Your instructions: If a record below holds a picture, drop the picture and restate everything else word for word.

• • • •

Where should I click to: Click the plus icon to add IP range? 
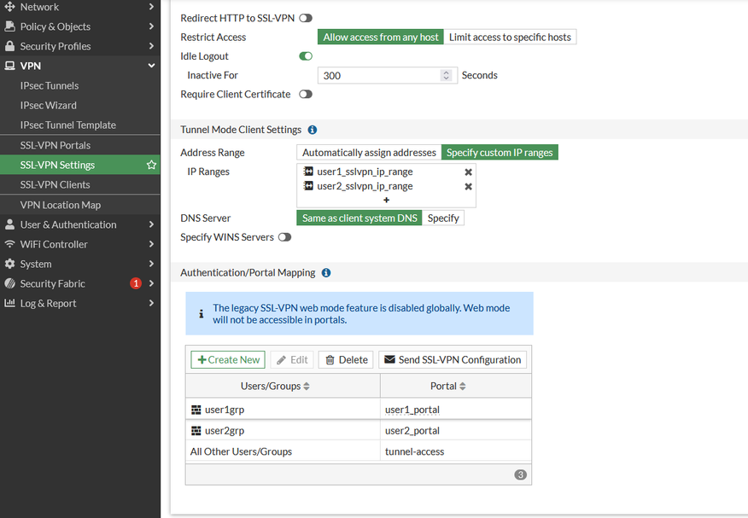click(386, 200)
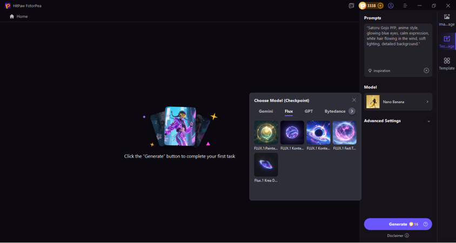The height and width of the screenshot is (243, 456).
Task: Click the Generate help question mark icon
Action: click(x=425, y=224)
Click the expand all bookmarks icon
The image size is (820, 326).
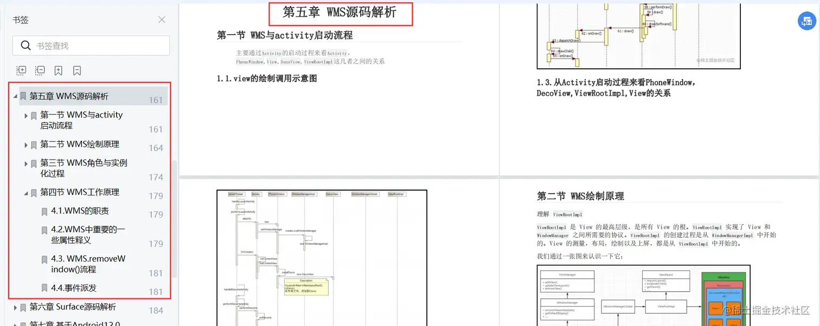(x=21, y=70)
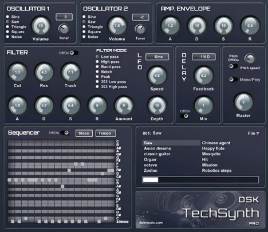This screenshot has height=232, width=268.
Task: Open the delay time 1/4 D selector
Action: (204, 57)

• • • •

Solution to this exercise:
Where should I click to: Click the plus icon to add IP range? 
click(386, 200)
The height and width of the screenshot is (243, 456).
Task: Click the Generate help question mark icon
Action: click(x=425, y=224)
Click the expand all bookmarks icon
The image size is (820, 326).
(x=21, y=70)
This screenshot has height=232, width=268.
Task: Open the delay time 1/4 D selector
Action: (204, 57)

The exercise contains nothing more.